Critics Say Conde Nast Losses Lower Than Reported

Guesstimating just how much Condé Nast's advertising revenues have fallen has become the media parlor game of the week. Blame me for the latest round. On Monday, Condé Nast, the publisher of lavish luxury magazines we in the media tend to obsess over the most, announced the closing of four of its two dozen or so titles. That the iconic Gourmet magazine was among them was more stunning evidence of the severe pain this recession is inflicting on the publishing industry. Condé Nast's Times Square headquarters is likely to be the scene of further bloodletting in the coming days and weeks as the surviving magazines implement a corporate edict to chop budgets by a reported 25 percent.

Against this dismal backdrop, I tried to put a dollar figure on the financial toll that the closely held publisher might suffer this year. My starting point was data collected by the Publishers Information Bureau, which keeps title-by-title score of advertising pages and revenues. Magazines themselves provide the data that PIB reports. The advertising revenue comes straight from the publisher's ad-rate card. As I noted in the story, the rate card doesn't reflect the rampant discounting that magazines are desperately offering these days to try to lure advertisers. Likewise, I noted Condé Nast has a reputation for sticking to its rates. So after tapping on the keys of a calculator for a bit, I concluded the data indicated that advertising at Condé Nast's two dozen titles could decline by as much as $1 billion this year. Condé Nast's spokeswoman Maurie Perl declined comment after I informed the company of my estimate.

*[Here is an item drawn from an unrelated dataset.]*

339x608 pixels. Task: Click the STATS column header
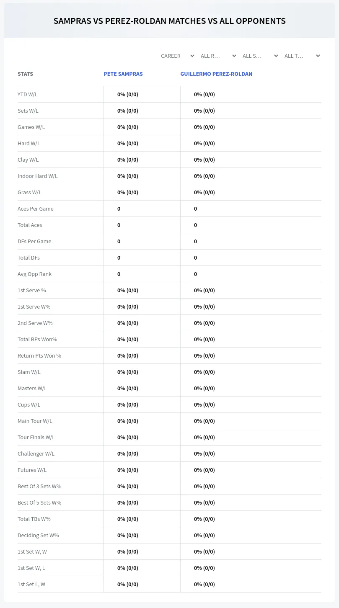pos(25,74)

Reaction to the piece was swift and emphatic. "These numbers are stunningly inaccurate," said the first comment to the story. The zinger was posted by 24/7 Wall Street, which wrote with no hint of doubt that the PIB figures are off by 40 percent for most magazines. Condé Nast's number is "probably closer to ... 30 percent" because it adheres to the rate card, but does offer various other discounts—for example, for frequent advertisers.

This morning, my friend the widely followed media writer Keith Kelly of the New York Post was slightly more gentle in his column. "One flaw," he began, was that I based it on the PIB data. Kelly, too, noted that Condé Nast swears it doesn't discount off the rate card. But he also claims that the publisher's rate card has built-in "frequency discounts" and writes that several industry sources say "the real number is likely to be" $400 million to $600 million.

Obviously, given a choice of bitter medicine to swallow, Condé Nast mogul S. I. Newhouse would sip from the $400 million bottle and smash to the ground the $1 billion container that I offered up. He's the one person who knows with precision what the real number is. Mr. Newhouse, please end our mad parlor game and tell us the final score. I'm tired of being zinged.